§ **Stated goal**: Present each line of the listing below as a numbered list, with blank lines left out.

====== Data rows

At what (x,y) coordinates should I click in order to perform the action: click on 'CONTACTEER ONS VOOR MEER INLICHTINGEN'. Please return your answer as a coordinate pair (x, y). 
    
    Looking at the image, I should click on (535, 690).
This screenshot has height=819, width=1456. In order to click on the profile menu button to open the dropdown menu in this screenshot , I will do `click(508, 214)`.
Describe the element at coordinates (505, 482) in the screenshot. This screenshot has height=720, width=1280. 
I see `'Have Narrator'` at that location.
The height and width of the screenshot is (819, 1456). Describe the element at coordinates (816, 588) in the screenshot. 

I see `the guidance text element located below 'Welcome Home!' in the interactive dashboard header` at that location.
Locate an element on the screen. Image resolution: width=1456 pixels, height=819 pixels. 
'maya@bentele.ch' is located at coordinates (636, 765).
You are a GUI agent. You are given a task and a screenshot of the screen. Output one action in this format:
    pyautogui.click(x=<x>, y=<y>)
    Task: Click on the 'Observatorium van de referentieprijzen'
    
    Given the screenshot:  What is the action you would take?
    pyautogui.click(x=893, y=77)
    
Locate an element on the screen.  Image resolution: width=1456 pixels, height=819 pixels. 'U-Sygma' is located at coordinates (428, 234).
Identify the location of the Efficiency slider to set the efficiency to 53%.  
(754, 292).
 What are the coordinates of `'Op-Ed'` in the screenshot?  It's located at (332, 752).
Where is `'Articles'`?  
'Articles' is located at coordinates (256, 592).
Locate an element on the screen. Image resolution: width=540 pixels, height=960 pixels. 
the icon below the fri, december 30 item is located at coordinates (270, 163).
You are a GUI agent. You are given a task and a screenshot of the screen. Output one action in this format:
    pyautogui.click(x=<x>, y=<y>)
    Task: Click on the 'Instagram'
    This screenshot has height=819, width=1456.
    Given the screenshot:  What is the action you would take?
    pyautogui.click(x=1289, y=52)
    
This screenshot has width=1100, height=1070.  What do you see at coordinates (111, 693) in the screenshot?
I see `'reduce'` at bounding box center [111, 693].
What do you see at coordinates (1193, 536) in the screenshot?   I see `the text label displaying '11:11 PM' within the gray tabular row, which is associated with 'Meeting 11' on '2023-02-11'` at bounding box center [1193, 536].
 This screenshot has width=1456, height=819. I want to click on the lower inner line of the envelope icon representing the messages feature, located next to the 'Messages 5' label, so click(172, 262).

============

§ **Task result**:
1. At what (x,y) coordinates should I click in order to perform the action: click on 'CONTACTEER ONS VOOR MEER INLICHTINGEN'. Please return your answer as a coordinate pair (x, y). 
2.     Looking at the image, I should click on (535, 690).
3. This screenshot has height=819, width=1456. In order to click on the profile menu button to open the dropdown menu in this screenshot , I will do `click(508, 214)`.
4. Describe the element at coordinates (505, 482) in the screenshot. This screenshot has height=720, width=1280. 
5. I see `'Have Narrator'` at that location.
6. The height and width of the screenshot is (819, 1456). Describe the element at coordinates (816, 588) in the screenshot. 
7. I see `the guidance text element located below 'Welcome Home!' in the interactive dashboard header` at that location.
8. Locate an element on the screen. Image resolution: width=1456 pixels, height=819 pixels. 
9. 'maya@bentele.ch' is located at coordinates (636, 765).
10. You are a GUI agent. You are given a task and a screenshot of the screen. Output one action in this format:
11.     pyautogui.click(x=<x>, y=<y>)
12.     Task: Click on the 'Observatorium van de referentieprijzen'
13.     Given the screenshot:  What is the action you would take?
14.     pyautogui.click(x=893, y=77)
15. Locate an element on the screen.  Image resolution: width=1456 pixels, height=819 pixels. 'U-Sygma' is located at coordinates (428, 234).
16. Identify the location of the Efficiency slider to set the efficiency to 53%.  
17. (754, 292).
18.  What are the coordinates of `'Op-Ed'` in the screenshot?  It's located at (332, 752).
19. Where is `'Articles'`?  
20. 'Articles' is located at coordinates (256, 592).
21. Locate an element on the screen. Image resolution: width=540 pixels, height=960 pixels. 
22. the icon below the fri, december 30 item is located at coordinates (270, 163).
23. You are a GUI agent. You are given a task and a screenshot of the screen. Output one action in this format:
24.     pyautogui.click(x=<x>, y=<y>)
25.     Task: Click on the 'Instagram'
26.     This screenshot has height=819, width=1456.
27.     Given the screenshot:  What is the action you would take?
28.     pyautogui.click(x=1289, y=52)
29. This screenshot has width=1100, height=1070.  What do you see at coordinates (111, 693) in the screenshot?
30. I see `'reduce'` at bounding box center [111, 693].
31. What do you see at coordinates (1193, 536) in the screenshot?   I see `the text label displaying '11:11 PM' within the gray tabular row, which is associated with 'Meeting 11' on '2023-02-11'` at bounding box center [1193, 536].
32.  This screenshot has width=1456, height=819. I want to click on the lower inner line of the envelope icon representing the messages feature, located next to the 'Messages 5' label, so click(172, 262).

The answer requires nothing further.